Politique

Recensement pour les locales : Ces dysfonctionnements qui cacheraient une mauvaise foi…

Sur demande des partis de l’opposition notamment ceux de la Coalition des 14, le gouvernement a accepté d’accorder trois (3) jours de recensement aux togolais n’ayant pas pu se faire enrôler dans le cadre des élections législatives de décembre dernier. Cependant, cette opération de rattrapage ne répond pas aux attentes.

Démarré ce jeudi 16 mai sur toute l’entendue du territoire national, le recensement n’est pas encore effectif dans certains centres. D’après les constats sur le terrain, les quelques centres qui sont opérationnels n’offrent pas les services comme cela se doit : entre les pannes ou le déficit des matériels de travail, le travail s’apparente plutôt à une corvée pour les agents de la Commission Electorale nationale Indépendante (CENI).

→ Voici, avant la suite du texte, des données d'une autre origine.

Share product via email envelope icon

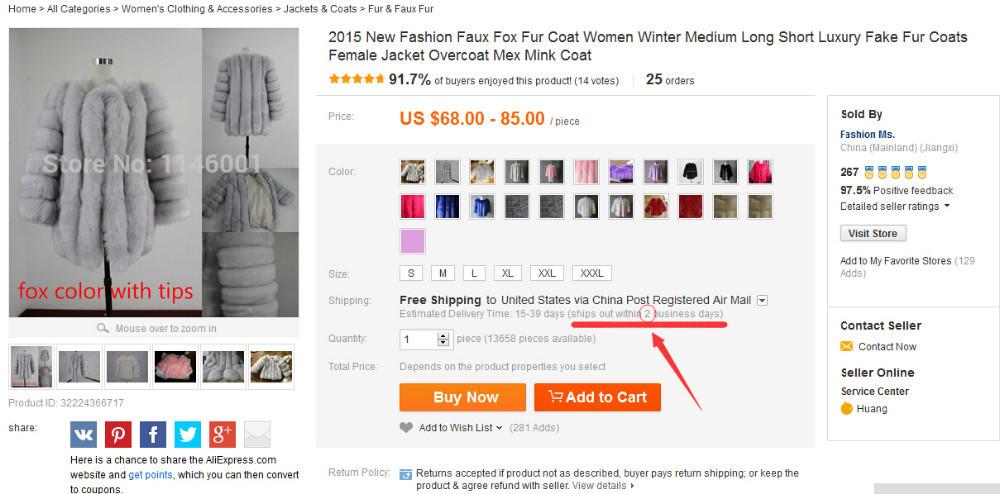(257, 434)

Ayant répondu lui-même à l’appel à recensement ce jeudi, l’archevêque émérite de Lomé, Mgr Philippe Kpodzro témoigne : « Je viens de faire ma carte d’électeur, j’ai été me faire recenser. Pour moi seul, la séance a duré au moins 15 à 20 minutes. Or les gens sont très nombreux et ils doivent encore venir très nombreux. Je constate que le travail est énorme. Mais ici à Bè (banlieue sud-est de Lomé, ndlr), on me dit que les machines ne marchent pas, qu’il y a une seule machine qui fonctionne. Et les gens attendent. Oh! Prenons notre travail au sérieux ».

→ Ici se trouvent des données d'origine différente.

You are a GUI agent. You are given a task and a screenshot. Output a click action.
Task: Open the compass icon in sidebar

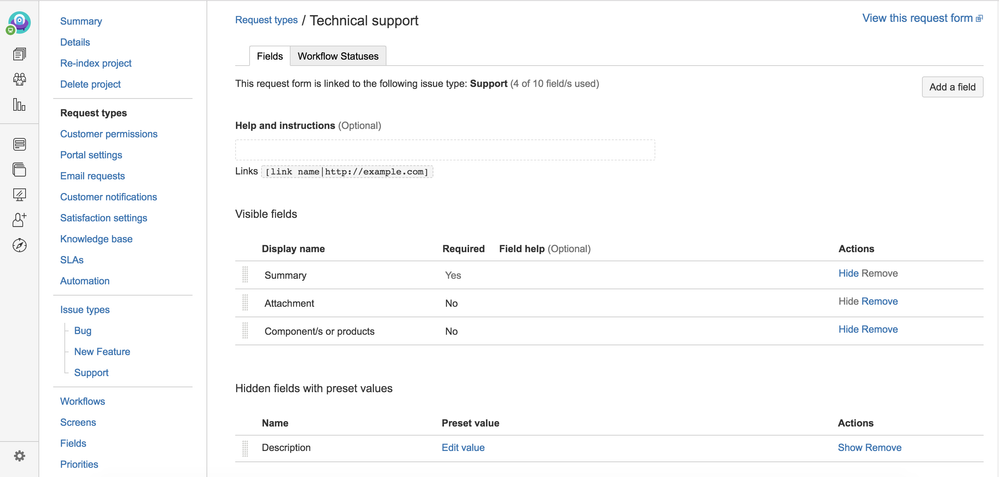(x=20, y=245)
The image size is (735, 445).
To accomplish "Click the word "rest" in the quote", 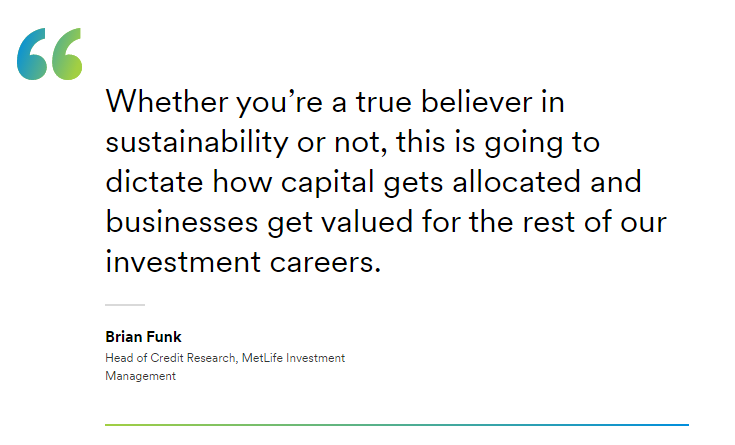I will point(564,222).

Pour certains togolais, les autorités ont fait exprès de créer ces déficits afin de saper ce rattrapage de l’opération de recensement. « Mauvaise foi ! », dénoncent d’autres. Par conséquent, le prélat invite les autorités togolaises à prolonger de quelques jours l’opération de recensement afin de rattraper les heures perdues et de permettre à tous les Togolais de se faire recenser.